## WHAT YOU WILL DO
Rewrite the lines below, from the line containing "Identify the click" through the line containing "Publicidade (637, 944)" (both included), requests and all. Shift every coordinate in the answers by adding 32 to each of its numbers.

## SOURCE MATERIAL
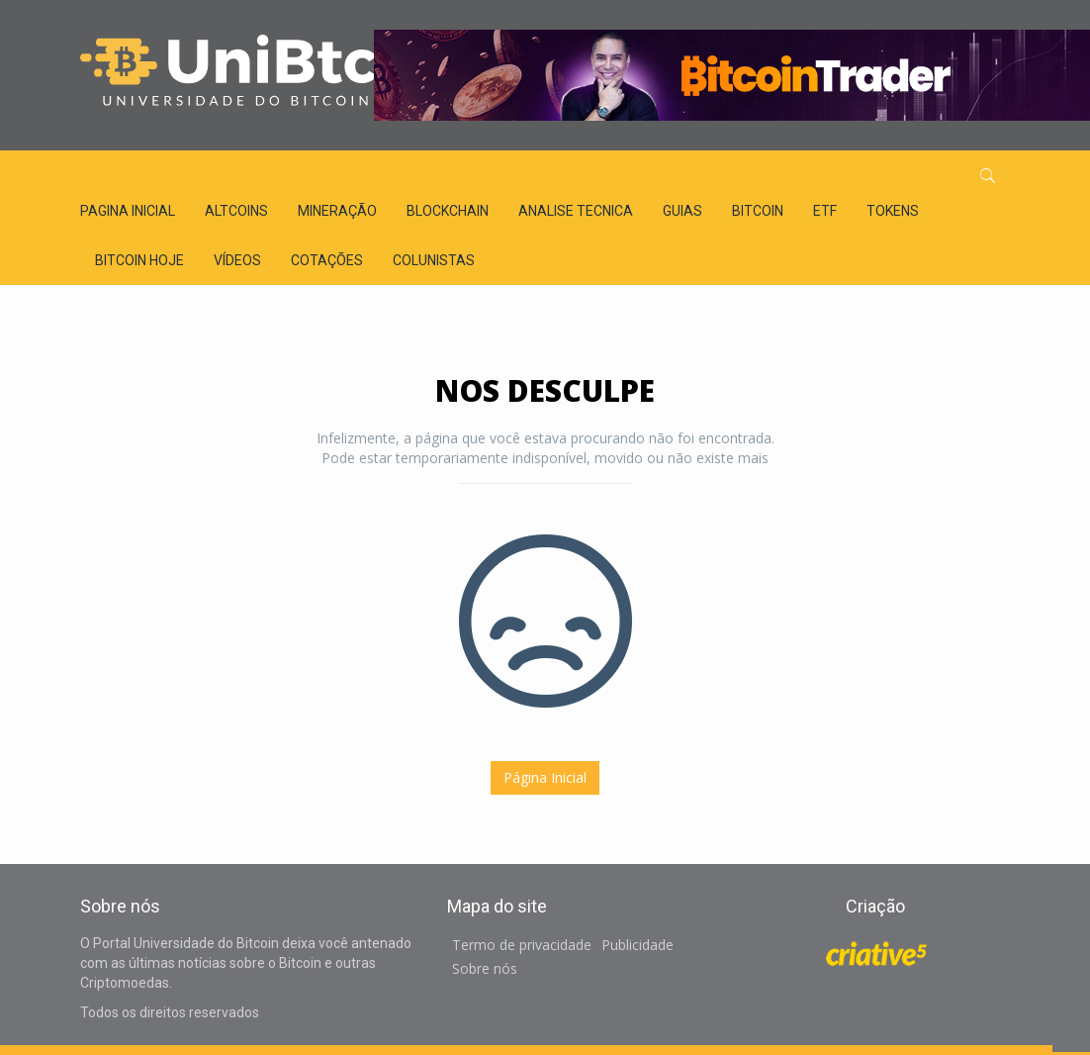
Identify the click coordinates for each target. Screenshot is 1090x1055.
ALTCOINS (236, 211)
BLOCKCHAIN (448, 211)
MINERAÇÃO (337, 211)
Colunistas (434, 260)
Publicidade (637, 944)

* * *

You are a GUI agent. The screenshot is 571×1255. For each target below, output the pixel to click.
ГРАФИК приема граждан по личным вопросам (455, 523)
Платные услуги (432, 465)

## SOLUTION FOR THIS PROBLEM
Identify the click coordinates for each target. Screenshot is 1090x1055.
ALTCOINS (268, 243)
BLOCKCHAIN (480, 243)
MINERAÇÃO (369, 243)
Colunistas (466, 292)
Publicidade (669, 976)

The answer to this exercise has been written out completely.